CERMIN: Hubungan Cinta-Benci Bob Marley dengan Tanah Tumpah Darahnya, Jamaika
loading...
A
A
A
JAKARTA - Tahun 2019. Dalam sebuah tulisan di kolom mingguannya yang terkenal di majalah Tempo, Catatan Pinggir, Goenawan Mohamad menulis makna “tanah tumpah darah” dengan menarik.
Goenawan menyebut kata “tanah tumpah darah” itu dramatis, menyentuh, dan menambat hati. Seakan-akan ada tali pusar yang suci yang mempertautkan manusia dan tanah ini – dan melepaskan diri adalah sebuah dosa.
Bagi Bob Marley, Jamaika adalah tanah tumpah darahnya. Lahir di sebuah wilayah bernama Nine Mile pada 1945, Bob juga menghabiskan sebagian besar hidupnya di sana. Ia mencintainya sepenuh hati tapi pada saat bersamaan juga pernah membencinya sekuat tenaga.
Ia tak membenci tanah tumpah darahnya sesungguhnya, tapi ia membenci mereka yang hendak menguasainya dan akhirnya menghalalkan kekerasan sebagai jalan menuju puncak kekuasaan. Perang saudara pun berkobar dan membelah Jamaika menjadi berkeping-keping.
Dalam salah satu adegan film Bob Marley: One Love, pesan Bob sungguh jelas dan lantang: perang tengah terjadi.
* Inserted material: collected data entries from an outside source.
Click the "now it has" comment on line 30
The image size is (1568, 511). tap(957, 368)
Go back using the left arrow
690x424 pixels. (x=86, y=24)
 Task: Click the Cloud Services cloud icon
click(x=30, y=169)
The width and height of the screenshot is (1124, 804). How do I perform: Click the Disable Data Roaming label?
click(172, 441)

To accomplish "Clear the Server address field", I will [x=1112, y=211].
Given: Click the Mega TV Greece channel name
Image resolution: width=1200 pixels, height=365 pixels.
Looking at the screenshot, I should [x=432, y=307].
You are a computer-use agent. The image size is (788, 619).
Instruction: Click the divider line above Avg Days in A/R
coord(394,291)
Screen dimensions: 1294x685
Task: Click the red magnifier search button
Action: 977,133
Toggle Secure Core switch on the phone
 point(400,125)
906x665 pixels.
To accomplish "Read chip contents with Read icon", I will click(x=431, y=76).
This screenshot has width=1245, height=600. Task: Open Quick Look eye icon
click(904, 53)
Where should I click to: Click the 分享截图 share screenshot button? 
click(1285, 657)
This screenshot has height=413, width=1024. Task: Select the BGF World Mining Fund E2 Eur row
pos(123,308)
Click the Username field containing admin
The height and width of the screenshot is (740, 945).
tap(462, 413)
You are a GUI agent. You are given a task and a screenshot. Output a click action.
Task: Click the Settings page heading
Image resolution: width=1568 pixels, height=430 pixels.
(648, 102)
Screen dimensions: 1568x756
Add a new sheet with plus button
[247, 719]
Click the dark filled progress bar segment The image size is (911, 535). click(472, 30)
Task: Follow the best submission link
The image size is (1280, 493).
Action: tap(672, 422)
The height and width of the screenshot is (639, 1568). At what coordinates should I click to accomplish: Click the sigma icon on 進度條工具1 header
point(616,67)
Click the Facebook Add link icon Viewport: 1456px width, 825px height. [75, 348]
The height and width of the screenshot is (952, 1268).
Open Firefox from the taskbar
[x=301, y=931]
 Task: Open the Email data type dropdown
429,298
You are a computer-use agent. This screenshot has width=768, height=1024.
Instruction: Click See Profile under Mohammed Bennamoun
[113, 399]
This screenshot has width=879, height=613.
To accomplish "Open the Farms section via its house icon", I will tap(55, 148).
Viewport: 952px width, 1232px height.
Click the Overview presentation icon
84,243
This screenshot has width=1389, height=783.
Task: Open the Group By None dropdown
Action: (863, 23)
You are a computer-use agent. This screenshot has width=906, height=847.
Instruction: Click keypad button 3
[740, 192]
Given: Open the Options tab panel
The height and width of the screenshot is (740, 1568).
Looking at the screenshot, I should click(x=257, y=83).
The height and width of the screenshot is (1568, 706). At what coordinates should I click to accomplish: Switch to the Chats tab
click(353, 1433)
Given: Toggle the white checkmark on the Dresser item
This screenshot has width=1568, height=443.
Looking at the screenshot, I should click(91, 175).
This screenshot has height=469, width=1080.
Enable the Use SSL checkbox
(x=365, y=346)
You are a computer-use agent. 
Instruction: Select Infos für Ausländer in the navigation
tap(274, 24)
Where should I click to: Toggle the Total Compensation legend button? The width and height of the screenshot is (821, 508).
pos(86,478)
Kita tak bisa memisahkan musik dari pesannya. Dan pesannya adalah tentang perdamaian.
Foto: Paramount Pictures
Oleh karena itulah lagu-lagu yang lantas keluar dari kerongkongan Bob sekuat lagu-lagu yang pernah ditampilkan The Beatles. Pesan-pesan perdamaian itu terus disampaikannya dalam lagu demi lagu hingga Bob menyadari suatu hal. Bagaimana mungkin saya bisa terus menyebarkan pesan damai jika saya tak bisa berdamai dengan diri saya sendiri?
Bob Marley: One Love memulai ceritanya dari sebuah keinginan sederhana Bob, yaitu ingin membuat konser perdamaian. Ia sudah gerah dengan perang yang tak henti dan terus menelan korban.
Tapi niat baik tentu saja tak selalu disambut baik. Niat ingin menggelar konser perdamaian di tanah tumpah darahnya berbuah berondongan peluru di sebuah malam yang hampir saja menewaskan Bob, juga istrinya, Rita.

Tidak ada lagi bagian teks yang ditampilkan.